Records in a dataset
★ ★ ★ ★ ★ ★ ★

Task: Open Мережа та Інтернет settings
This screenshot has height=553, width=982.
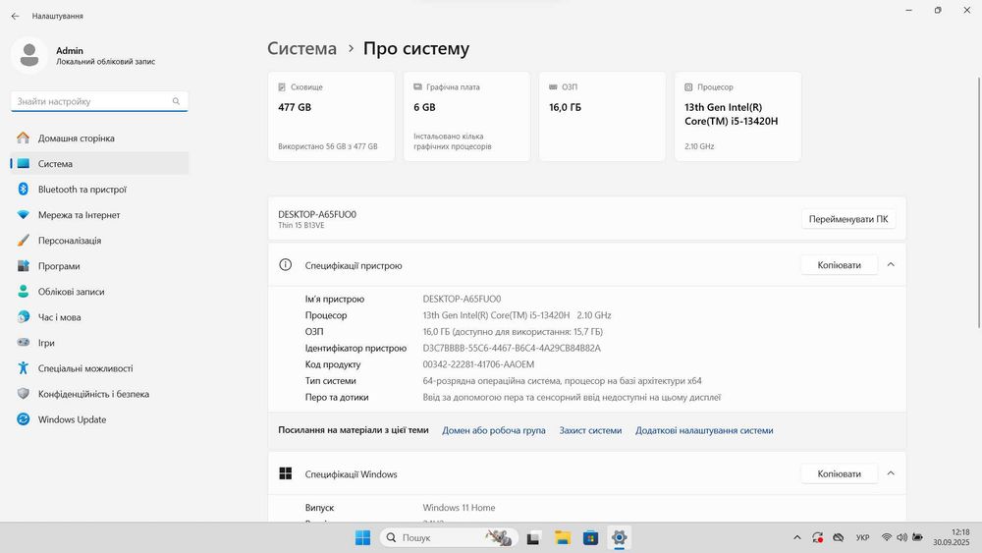Action: coord(79,215)
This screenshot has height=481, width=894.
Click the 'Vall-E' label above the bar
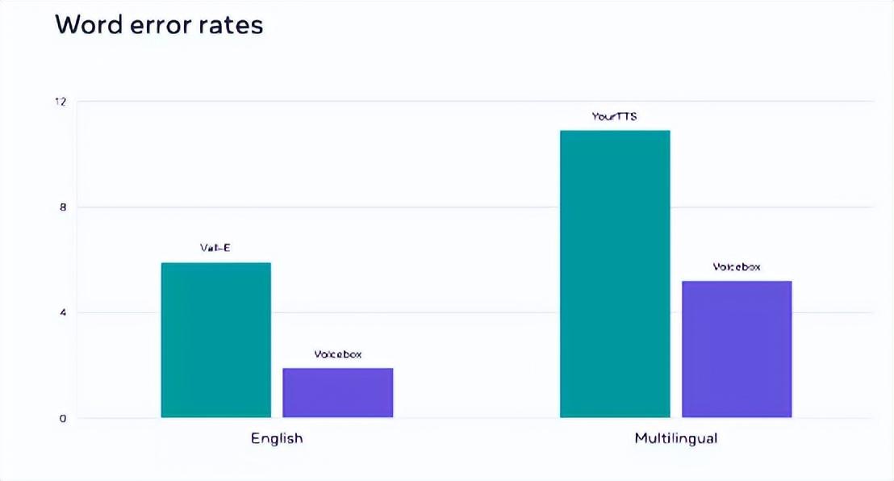(x=215, y=249)
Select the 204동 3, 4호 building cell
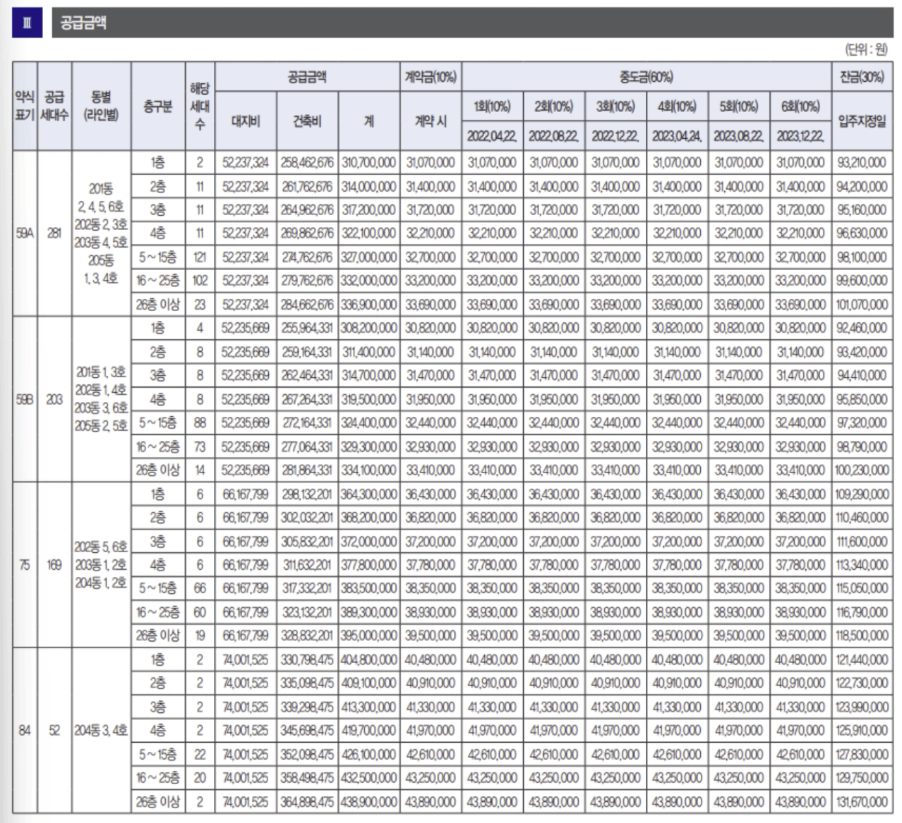Image resolution: width=902 pixels, height=823 pixels. click(x=101, y=730)
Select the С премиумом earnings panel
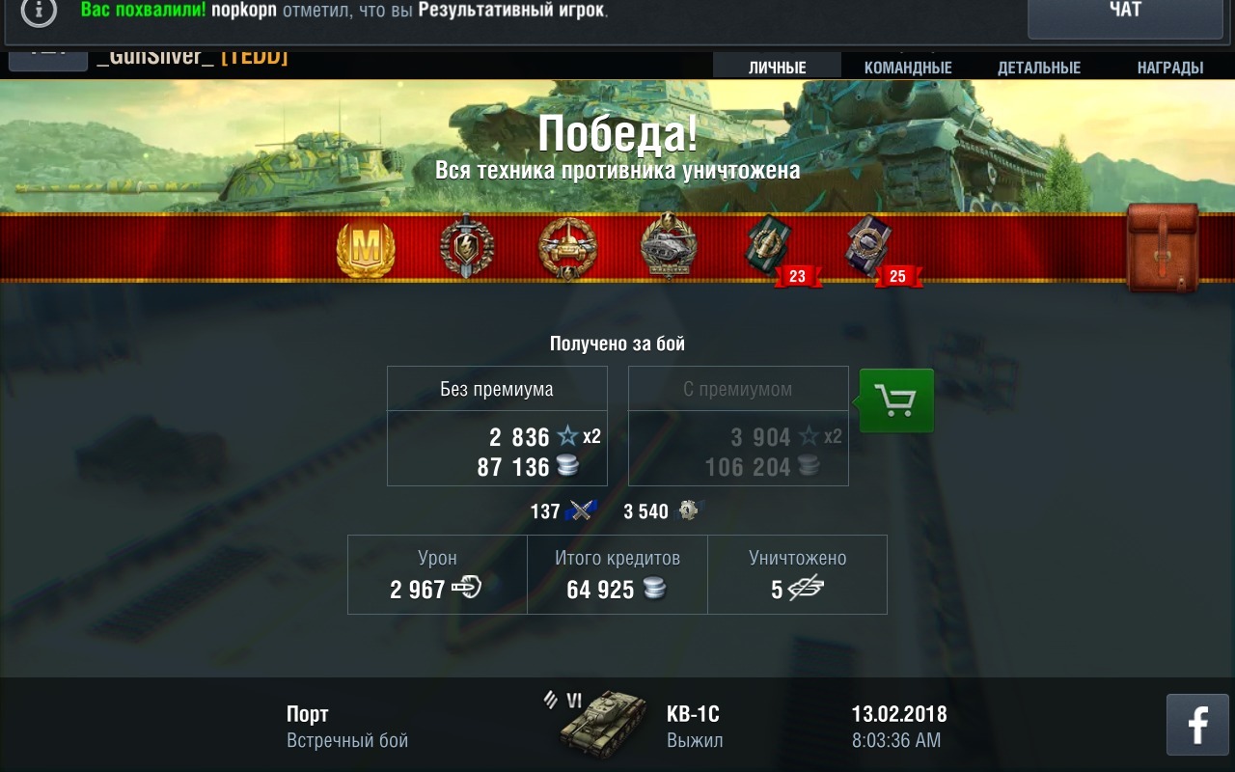The image size is (1235, 772). (738, 426)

★ ★ ★ ★ ★ ★ ★

> [Task to carry out] Swap "Select" for "Choose" throughout the lines above, keeping everything else the same. Leave the pictures out of your answer.

> [Exercise answer]
Task: Open Мережа та Інтернет settings
This screenshot has height=553, width=982.
Action: coord(79,215)
This screenshot has height=481, width=894.
Click the 'Vall-E' label above the bar
(x=215, y=249)
Choose the 204동 3, 4호 building cell
Image resolution: width=902 pixels, height=823 pixels. click(x=101, y=730)
Choose the С премиумом earnings panel
The image size is (1235, 772). (738, 426)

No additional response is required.